Growing a Dwindling Workforce

WIRE-Net Employment and Training Initiatives Bring Workers Back to Manufacturing Jobs


Tom Schumann

Twenty-five years ago, no one would have predicted that manufacturers would be struggling to fill skilled positions within their factories. In fact, in the midst of the most recent economic downturn, who would have thought that finding qualified workers is still a major concern for business owners?

Tom Schumann, General Manager of Kitzel & Sons, Inc. and WIRE-Net Board President from 2009-2012, realized a decade ago that something needed to be done to address an impending labor shortage in Northeast Ohio. Which is what initially got him interested in WIRE-Net.

"Ten or 15 years ago when I first got involved, I looked around our shop and realized we had an aging workforce, as the average worker was over 50 years old. We had been in business a long time and we had a lot of long-term employees," he said. "We didn't have a lot of young people, and the mix was not very good, so I was really getting concerned about that.

"So it was near and dear to me when we started looking at youth opportunities in manufacturing. And that got me involved with Max Hayes High School and the other things I've done with WIRE-Net."

Schumann said his interest in training youth for skilled jobs is what brought him to WIRE-Net.

"I got a phone call from (past presidents) Don Dzurec and Peter Accorti inviting me to lunch," Schumann recalled. "They knew that I had a real interest in finding young people to work in manufacturing. I had actually been involved in the NASA pre-apprentice program for a while, so they took me to lunch and said that WIRE-Net had an affiliation with an organization called NEOMAC, which was the Northeastern Ohio Metalworking Awareness Council, and they were looking for somebody to represent WIRE-Net on that board. So they tricked me by taking me to lunch and got me hooked in."

"An interesting thing about our business is that from the time I became WIRE-Net chairman to the time I left, we actually doubled our company's sales volume. I'm not sure I know why, whether I was forced to focus better on business because I was spending so much time at WIRE-Net, or what..."

Tom Schumann, WIRE-Net Board Chairman, 2009-2012

Since then, Schumann has engaged in a number of WIRE-Net initiatives focused on placing skilled workers in, and training youth as future workers for well-paying jobs along the North Coast.

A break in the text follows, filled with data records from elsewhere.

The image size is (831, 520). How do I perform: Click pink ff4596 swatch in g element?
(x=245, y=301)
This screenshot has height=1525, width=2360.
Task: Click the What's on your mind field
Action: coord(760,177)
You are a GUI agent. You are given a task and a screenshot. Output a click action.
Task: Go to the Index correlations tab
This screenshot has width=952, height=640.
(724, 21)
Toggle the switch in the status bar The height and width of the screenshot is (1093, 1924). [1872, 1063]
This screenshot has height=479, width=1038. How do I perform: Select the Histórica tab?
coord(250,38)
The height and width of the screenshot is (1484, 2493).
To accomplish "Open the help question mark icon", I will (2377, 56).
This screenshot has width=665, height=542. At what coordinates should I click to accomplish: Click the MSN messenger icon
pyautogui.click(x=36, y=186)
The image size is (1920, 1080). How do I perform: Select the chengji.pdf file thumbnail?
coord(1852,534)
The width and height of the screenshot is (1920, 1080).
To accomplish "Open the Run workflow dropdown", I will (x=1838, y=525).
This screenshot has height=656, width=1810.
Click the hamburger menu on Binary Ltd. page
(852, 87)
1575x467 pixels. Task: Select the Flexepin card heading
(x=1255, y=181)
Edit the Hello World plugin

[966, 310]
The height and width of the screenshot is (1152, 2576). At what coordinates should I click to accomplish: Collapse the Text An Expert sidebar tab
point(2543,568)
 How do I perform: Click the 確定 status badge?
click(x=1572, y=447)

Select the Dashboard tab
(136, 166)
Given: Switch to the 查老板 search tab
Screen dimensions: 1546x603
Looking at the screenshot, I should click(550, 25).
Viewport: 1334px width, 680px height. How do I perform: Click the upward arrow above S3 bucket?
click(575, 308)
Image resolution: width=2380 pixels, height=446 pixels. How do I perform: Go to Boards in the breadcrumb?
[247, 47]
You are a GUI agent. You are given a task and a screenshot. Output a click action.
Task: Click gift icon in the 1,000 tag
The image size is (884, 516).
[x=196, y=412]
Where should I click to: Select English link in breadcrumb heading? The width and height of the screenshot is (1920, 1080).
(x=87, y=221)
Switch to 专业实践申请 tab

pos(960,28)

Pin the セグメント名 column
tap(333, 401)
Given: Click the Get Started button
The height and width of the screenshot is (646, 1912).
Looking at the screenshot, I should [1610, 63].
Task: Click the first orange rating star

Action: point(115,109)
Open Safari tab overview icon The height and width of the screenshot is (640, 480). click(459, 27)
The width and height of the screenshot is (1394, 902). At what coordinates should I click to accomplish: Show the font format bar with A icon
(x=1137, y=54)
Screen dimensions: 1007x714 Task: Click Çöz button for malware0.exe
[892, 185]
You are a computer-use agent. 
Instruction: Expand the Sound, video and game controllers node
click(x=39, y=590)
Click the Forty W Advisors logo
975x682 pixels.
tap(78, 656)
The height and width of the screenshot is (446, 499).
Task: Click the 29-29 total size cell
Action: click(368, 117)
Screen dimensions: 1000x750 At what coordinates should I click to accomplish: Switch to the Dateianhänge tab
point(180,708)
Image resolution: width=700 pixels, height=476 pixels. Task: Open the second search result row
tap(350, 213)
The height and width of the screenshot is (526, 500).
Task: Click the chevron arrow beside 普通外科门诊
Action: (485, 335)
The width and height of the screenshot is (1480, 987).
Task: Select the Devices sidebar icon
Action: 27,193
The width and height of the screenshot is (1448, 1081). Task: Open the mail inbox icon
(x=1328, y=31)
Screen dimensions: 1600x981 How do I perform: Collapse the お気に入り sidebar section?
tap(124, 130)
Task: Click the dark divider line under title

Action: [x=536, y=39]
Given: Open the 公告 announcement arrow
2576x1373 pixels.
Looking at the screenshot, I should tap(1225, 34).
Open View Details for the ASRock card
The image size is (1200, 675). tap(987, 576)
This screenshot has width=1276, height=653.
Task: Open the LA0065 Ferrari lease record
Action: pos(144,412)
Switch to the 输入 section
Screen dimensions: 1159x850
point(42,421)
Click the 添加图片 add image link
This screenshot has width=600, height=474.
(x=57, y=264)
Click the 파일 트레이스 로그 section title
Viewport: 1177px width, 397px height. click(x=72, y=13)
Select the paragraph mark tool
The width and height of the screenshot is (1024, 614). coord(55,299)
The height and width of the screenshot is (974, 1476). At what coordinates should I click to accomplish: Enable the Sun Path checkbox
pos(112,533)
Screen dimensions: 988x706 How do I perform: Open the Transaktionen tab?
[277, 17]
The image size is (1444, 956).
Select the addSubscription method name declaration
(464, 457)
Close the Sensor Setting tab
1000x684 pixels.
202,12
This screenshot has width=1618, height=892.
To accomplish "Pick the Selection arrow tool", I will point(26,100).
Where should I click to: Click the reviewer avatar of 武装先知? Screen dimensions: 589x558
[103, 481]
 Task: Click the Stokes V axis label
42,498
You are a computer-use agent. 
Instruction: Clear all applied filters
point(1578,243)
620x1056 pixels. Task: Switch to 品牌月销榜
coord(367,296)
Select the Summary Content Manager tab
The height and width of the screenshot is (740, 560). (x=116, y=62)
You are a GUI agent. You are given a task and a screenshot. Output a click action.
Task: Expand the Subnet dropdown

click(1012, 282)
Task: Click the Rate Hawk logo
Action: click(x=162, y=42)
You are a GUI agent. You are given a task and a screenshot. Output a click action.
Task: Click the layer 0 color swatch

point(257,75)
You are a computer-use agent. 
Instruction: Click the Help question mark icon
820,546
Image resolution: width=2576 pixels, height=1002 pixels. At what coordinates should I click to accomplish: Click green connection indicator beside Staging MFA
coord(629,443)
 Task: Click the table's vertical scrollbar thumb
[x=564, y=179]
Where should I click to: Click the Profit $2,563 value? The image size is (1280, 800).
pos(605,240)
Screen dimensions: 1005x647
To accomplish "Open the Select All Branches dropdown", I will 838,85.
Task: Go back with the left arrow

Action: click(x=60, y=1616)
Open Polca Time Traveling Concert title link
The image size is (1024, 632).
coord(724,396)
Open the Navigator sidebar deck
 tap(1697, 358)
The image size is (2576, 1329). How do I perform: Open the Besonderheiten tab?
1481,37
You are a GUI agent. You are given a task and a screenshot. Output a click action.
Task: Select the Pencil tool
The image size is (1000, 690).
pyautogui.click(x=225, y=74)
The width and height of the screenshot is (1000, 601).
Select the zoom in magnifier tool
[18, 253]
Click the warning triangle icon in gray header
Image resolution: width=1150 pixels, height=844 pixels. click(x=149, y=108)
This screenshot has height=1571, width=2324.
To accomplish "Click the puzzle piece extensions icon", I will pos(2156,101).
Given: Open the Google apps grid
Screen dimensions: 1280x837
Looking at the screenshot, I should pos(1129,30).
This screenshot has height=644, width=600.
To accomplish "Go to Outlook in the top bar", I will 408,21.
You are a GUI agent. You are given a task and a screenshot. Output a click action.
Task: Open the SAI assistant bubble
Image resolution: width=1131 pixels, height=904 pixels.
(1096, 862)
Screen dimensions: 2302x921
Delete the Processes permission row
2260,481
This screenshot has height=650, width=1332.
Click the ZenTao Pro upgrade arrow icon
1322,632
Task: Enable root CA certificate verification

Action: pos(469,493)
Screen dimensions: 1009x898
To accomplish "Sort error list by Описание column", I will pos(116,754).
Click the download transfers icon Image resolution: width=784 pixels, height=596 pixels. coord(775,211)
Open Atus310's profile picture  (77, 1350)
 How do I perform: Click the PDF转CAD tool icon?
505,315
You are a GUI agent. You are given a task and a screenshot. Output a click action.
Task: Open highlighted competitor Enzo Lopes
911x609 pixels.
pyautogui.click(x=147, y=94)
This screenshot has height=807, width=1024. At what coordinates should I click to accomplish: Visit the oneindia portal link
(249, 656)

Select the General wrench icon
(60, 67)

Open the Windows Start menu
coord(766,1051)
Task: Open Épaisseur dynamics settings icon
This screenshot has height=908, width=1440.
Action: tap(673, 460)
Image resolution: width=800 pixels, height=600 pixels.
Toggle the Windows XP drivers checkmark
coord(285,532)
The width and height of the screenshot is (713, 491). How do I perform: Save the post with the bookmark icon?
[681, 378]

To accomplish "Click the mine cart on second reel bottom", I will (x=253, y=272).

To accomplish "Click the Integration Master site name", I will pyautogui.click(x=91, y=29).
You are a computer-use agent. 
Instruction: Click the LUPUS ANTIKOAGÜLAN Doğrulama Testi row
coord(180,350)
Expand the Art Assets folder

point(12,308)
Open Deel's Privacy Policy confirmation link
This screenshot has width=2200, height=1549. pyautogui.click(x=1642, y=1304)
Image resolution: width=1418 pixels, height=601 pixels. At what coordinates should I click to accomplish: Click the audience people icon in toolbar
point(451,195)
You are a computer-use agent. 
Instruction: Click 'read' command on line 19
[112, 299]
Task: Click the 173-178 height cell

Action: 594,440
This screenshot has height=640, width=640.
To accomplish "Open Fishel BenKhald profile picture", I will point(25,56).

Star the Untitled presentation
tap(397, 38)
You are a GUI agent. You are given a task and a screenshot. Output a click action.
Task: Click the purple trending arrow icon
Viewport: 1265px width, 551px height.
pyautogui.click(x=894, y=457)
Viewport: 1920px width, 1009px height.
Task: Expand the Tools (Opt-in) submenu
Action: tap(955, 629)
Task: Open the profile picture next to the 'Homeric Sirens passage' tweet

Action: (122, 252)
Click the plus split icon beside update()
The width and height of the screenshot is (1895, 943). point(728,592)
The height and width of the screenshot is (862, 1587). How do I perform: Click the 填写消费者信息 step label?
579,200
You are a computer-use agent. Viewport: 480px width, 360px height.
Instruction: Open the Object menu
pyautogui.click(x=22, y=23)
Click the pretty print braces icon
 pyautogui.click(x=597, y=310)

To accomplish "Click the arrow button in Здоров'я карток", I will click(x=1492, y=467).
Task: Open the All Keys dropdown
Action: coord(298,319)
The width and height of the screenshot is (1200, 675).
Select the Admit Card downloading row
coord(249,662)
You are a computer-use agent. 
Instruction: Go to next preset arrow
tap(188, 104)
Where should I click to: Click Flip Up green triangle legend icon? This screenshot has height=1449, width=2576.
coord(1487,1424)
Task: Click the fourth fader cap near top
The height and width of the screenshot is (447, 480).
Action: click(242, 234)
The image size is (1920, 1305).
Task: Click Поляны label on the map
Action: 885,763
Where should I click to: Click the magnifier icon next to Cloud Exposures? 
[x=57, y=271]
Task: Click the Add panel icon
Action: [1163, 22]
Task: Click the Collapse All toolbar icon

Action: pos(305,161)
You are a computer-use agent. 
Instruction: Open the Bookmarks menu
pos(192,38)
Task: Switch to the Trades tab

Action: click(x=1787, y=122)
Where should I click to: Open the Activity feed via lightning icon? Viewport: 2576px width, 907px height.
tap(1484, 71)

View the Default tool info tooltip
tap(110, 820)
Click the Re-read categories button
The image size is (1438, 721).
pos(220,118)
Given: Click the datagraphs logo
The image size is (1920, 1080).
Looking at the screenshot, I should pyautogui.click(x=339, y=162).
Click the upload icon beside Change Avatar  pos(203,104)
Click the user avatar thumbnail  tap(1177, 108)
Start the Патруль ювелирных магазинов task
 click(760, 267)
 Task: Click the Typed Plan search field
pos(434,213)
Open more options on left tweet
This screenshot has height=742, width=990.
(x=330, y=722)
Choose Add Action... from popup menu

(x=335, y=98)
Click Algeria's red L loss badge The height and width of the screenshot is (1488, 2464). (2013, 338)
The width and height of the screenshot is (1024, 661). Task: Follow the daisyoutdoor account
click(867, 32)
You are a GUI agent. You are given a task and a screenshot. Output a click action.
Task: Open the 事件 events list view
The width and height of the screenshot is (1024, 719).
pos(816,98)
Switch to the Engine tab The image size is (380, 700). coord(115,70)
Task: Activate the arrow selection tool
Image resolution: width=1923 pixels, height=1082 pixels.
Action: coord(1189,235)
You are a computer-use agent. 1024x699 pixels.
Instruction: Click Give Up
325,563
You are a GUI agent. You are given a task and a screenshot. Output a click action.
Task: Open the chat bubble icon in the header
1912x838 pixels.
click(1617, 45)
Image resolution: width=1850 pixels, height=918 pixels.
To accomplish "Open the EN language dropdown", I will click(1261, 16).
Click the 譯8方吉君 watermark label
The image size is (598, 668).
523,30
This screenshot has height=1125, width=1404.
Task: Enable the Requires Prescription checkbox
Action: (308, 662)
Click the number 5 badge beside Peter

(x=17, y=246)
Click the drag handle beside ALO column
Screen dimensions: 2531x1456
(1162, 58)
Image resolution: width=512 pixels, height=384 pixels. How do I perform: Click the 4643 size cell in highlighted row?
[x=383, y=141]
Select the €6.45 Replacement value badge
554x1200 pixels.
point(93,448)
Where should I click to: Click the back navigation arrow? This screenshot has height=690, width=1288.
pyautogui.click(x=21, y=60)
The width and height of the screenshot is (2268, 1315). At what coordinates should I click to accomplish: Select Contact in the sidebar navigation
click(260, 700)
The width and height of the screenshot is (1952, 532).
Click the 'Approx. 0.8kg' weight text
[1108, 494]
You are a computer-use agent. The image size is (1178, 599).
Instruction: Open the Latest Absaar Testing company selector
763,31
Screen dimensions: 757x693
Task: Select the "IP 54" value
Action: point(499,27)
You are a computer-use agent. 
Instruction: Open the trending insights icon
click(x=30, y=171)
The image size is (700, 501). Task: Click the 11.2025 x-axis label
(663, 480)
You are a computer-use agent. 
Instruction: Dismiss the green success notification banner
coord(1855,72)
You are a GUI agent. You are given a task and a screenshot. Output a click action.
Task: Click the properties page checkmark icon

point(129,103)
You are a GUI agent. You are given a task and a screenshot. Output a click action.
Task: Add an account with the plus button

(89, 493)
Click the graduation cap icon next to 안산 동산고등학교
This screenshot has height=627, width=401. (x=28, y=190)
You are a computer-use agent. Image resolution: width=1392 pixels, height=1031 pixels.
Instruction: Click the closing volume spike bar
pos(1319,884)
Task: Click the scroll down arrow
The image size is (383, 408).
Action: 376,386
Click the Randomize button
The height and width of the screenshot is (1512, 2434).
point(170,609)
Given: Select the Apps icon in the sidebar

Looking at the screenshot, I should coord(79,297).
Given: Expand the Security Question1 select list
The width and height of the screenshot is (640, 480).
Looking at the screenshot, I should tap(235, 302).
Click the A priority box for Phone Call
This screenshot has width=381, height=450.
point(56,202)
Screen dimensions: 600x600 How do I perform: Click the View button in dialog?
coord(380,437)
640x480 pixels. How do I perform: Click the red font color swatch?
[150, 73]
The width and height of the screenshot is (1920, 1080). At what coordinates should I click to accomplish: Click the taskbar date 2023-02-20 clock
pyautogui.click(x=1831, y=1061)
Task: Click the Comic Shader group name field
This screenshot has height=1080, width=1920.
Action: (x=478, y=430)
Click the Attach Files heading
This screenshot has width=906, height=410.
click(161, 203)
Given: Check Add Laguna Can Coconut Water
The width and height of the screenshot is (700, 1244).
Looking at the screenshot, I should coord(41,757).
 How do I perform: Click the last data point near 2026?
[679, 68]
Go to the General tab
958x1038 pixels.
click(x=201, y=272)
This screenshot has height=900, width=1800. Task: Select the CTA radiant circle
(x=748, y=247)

"Five years ago, WIRE-Net got involved with a program called WorkSource which is a program where WIRE-Net charges companies a fee – like an employment agency fee – but members get a very large discount off of what you would traditionally see from an employment agency," he said. "WorkSource finds highly skilled people for the manufacturing members of WIRE-Net. We are actually finding people on the plant manager level. I've hired a manufacturing engineer through the program, a wire EDM operator and machinists. The program seeks out highly skilled people, not entry-level type people. It's a program that a lot of manufacturers (if they were aware of it) could really take advantage of. And it's done at a discount for members (about a 50% discount) off traditional employment agency type fees."

Today, Schumann chairs the Friends of Max Hayes and is heavily involved with the structuring of the new Max Hayes Career Technical High School which will be opening in less than two years.

WIRE-Net is heavily invested in securing tomorrow's workforce through its various partnerships with Northeast Ohio employment and training organizations. Our close affiliation with Max Hayes High School is designed to forge relationships with businesses and post-secondary organizations in developing out-of-school learning opportunities while introducing teachers to current occupational trends and practices.

For more information about WIRE-Net's Youth Programs, contact José Estremera, Director of Youth Programs, at 216.920.1967.

"The new Max Hayes High School will open in 2015 and we're really looking to make it a world-class career tech school," Schumann said. "We're going to have very modern equipment and a very nice facility. And we're getting a lot of industry support from some key industry groups to drive the curriculum that the school will offer, and hopefully producing students who are capable of working in this high-tech, automated manufacturing world that we live in."

"I think [John Colm] is seen here in Northeastern Ohio by both the manufacturing community and by the government and the foundation people as really the key to why WIRE-Net has been successful."